Monday, March 9, 2009

Frank Sinatra: An American Legend

Frank Sinatra: An American Legend
© Nancy Sinatra 1995
368 pages

Those who know me well know my fondness for Frank Sinatra -- not only his music, but his life. He was to me an inspiration when I was very much in need of being inspired. His sheer willfullness and self-confidence -- created out of nothing, but creating an icon -- helped me then, and I enjoy reading Sinatra biographies. This is not a biography in the usual sense: there is no connected narrative. His daughter Nancy simply begins with his grandparents' arrival in the United States and moves through the course of his life in a series of short entries. She refers to him variously as "Frank Sinatra", "Dad", and "FS". I assume this is to avoid potential motony. For instance:

December 2, 1948: Dad staged a return engagment on Spotlight Review.
December 1948: FS confided in Manie Sacks, his friend and mentor at Columbia Records, that so many things were going wrong that he flet like he was all washed up. Sacks replied that life is cylical, and that he was too talented not to b ounce back. 'In a few years', he said, 'You'll be on top again.'
January 1949: The Downbeat poll listed Frank Sinatra as number five among male singers -- his first rating below the top three spots since the thirties.

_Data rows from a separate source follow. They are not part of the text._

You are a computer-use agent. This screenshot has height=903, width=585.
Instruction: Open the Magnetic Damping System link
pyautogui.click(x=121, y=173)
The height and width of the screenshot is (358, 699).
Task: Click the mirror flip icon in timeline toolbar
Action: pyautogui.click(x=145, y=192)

The entries are framed by pictures on each page, and they are presented well. Sometimes she sets off a page or a paragraph in a box to write about a particular issue, such as his changing politics and so on. Given how many biographies I've read of Sinatra, the information here was not that new to me, but the pictures were quite enjoyable and I was able to extract a few quotations. One in particular comes from an essay he submitted:


Why do innocent children still grow up to be despised? Why do haters' jokes still get big laughs when passed in whispers from scum to scum? You know the ones I mean -- the 'Some of my best friends are Jewish' crowd. As for the others, those cross-burning bigots to whom mental slavery is alive and well, I don't envy their trials in the next life. *[...]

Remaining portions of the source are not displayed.